• [EXERCISE GOAL]: Retype every record below exactly as it appears.

=== Begin Enclosure ===

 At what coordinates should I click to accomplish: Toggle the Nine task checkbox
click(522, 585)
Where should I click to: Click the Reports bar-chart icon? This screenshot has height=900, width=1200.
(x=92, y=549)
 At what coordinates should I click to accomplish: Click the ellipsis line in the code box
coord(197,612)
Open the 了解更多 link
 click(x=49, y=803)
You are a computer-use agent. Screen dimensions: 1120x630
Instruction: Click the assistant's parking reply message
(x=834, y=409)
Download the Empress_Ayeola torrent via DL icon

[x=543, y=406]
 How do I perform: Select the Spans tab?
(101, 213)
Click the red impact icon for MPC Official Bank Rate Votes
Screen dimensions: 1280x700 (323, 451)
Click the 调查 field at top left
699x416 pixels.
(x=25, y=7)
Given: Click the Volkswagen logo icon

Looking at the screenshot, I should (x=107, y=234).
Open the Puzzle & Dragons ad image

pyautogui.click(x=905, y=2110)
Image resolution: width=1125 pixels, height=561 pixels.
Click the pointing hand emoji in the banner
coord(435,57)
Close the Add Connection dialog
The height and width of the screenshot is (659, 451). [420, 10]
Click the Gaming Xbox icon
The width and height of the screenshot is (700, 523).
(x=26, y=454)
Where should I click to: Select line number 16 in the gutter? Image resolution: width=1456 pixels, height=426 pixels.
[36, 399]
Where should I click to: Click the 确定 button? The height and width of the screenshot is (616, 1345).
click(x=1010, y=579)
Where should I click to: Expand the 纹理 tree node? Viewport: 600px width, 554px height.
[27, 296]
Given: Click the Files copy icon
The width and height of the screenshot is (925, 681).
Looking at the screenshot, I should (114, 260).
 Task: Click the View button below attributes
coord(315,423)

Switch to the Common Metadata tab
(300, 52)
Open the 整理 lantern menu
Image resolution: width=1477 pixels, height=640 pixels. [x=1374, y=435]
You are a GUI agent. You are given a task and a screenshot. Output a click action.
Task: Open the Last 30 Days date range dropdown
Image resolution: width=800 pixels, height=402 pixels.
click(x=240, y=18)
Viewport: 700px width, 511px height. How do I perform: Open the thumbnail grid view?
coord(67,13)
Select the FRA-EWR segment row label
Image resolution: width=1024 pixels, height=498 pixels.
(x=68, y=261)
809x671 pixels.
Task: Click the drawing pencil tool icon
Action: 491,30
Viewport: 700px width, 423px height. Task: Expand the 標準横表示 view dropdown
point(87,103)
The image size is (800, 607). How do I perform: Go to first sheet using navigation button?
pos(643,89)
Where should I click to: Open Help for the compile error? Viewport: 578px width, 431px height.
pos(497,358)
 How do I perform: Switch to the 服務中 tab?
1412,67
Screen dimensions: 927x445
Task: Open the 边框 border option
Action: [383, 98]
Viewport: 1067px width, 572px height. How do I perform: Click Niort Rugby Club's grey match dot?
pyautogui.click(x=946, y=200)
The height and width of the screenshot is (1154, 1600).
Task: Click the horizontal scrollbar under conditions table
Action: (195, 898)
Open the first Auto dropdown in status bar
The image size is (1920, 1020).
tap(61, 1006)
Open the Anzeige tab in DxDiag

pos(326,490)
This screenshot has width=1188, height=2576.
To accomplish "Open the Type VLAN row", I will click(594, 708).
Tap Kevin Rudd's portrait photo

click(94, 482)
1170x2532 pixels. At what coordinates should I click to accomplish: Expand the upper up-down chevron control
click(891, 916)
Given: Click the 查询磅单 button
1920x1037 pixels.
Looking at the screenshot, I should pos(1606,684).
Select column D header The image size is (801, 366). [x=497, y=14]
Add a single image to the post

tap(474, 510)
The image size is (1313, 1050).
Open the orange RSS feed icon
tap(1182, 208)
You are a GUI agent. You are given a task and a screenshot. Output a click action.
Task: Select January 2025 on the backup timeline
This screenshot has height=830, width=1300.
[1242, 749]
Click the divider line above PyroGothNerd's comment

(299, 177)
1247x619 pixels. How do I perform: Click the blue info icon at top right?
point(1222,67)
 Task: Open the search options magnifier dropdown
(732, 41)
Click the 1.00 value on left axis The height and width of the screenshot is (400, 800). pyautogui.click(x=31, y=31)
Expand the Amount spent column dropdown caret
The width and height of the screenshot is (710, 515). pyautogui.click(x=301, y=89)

=== End Enclosure ===

• [RESULT]:
 At what coordinates should I click to accomplish: Toggle the Nine task checkbox
click(522, 585)
Where should I click to: Click the Reports bar-chart icon? This screenshot has height=900, width=1200.
(x=92, y=549)
 At what coordinates should I click to accomplish: Click the ellipsis line in the code box
coord(197,612)
Open the 了解更多 link
 click(x=49, y=803)
You are a computer-use agent. Screen dimensions: 1120x630
Instruction: Click the assistant's parking reply message
(x=834, y=409)
Download the Empress_Ayeola torrent via DL icon

[x=543, y=406]
 How do I perform: Select the Spans tab?
(101, 213)
Click the red impact icon for MPC Official Bank Rate Votes
Screen dimensions: 1280x700 (323, 451)
Click the 调查 field at top left
699x416 pixels.
(x=25, y=7)
Given: Click the Volkswagen logo icon

Looking at the screenshot, I should (x=107, y=234).
Open the Puzzle & Dragons ad image

pyautogui.click(x=905, y=2110)
Image resolution: width=1125 pixels, height=561 pixels.
Click the pointing hand emoji in the banner
coord(435,57)
Close the Add Connection dialog
The height and width of the screenshot is (659, 451). [420, 10]
Click the Gaming Xbox icon
The width and height of the screenshot is (700, 523).
(x=26, y=454)
Where should I click to: Select line number 16 in the gutter? Image resolution: width=1456 pixels, height=426 pixels.
[36, 399]
Where should I click to: Click the 确定 button? The height and width of the screenshot is (616, 1345).
click(x=1010, y=579)
Where should I click to: Expand the 纹理 tree node? Viewport: 600px width, 554px height.
[27, 296]
Given: Click the Files copy icon
The width and height of the screenshot is (925, 681).
Looking at the screenshot, I should (114, 260).
 Task: Click the View button below attributes
coord(315,423)

Switch to the Common Metadata tab
(300, 52)
Open the 整理 lantern menu
Image resolution: width=1477 pixels, height=640 pixels. [x=1374, y=435]
You are a GUI agent. You are given a task and a screenshot. Output a click action.
Task: Open the Last 30 Days date range dropdown
Image resolution: width=800 pixels, height=402 pixels.
click(x=240, y=18)
Viewport: 700px width, 511px height. How do I perform: Open the thumbnail grid view?
coord(67,13)
Select the FRA-EWR segment row label
Image resolution: width=1024 pixels, height=498 pixels.
(x=68, y=261)
809x671 pixels.
Task: Click the drawing pencil tool icon
Action: 491,30
Viewport: 700px width, 423px height. Task: Expand the 標準横表示 view dropdown
point(87,103)
The image size is (800, 607). How do I perform: Go to first sheet using navigation button?
pos(643,89)
Where should I click to: Open Help for the compile error? Viewport: 578px width, 431px height.
pos(497,358)
 How do I perform: Switch to the 服務中 tab?
1412,67
Screen dimensions: 927x445
Task: Open the 边框 border option
Action: [383, 98]
Viewport: 1067px width, 572px height. How do I perform: Click Niort Rugby Club's grey match dot?
pyautogui.click(x=946, y=200)
The height and width of the screenshot is (1154, 1600).
Task: Click the horizontal scrollbar under conditions table
Action: (195, 898)
Open the first Auto dropdown in status bar
The image size is (1920, 1020).
tap(61, 1006)
Open the Anzeige tab in DxDiag

pos(326,490)
This screenshot has width=1188, height=2576.
To accomplish "Open the Type VLAN row", I will click(594, 708).
Tap Kevin Rudd's portrait photo

click(94, 482)
1170x2532 pixels. At what coordinates should I click to accomplish: Expand the upper up-down chevron control
click(891, 916)
Given: Click the 查询磅单 button
1920x1037 pixels.
Looking at the screenshot, I should pos(1606,684).
Select column D header The image size is (801, 366). [x=497, y=14]
Add a single image to the post

tap(474, 510)
The image size is (1313, 1050).
Open the orange RSS feed icon
tap(1182, 208)
You are a GUI agent. You are given a task and a screenshot. Output a click action.
Task: Select January 2025 on the backup timeline
This screenshot has height=830, width=1300.
[1242, 749]
Click the divider line above PyroGothNerd's comment

(299, 177)
1247x619 pixels. How do I perform: Click the blue info icon at top right?
point(1222,67)
 Task: Open the search options magnifier dropdown
(732, 41)
Click the 1.00 value on left axis The height and width of the screenshot is (400, 800). pyautogui.click(x=31, y=31)
Expand the Amount spent column dropdown caret
The width and height of the screenshot is (710, 515). pyautogui.click(x=301, y=89)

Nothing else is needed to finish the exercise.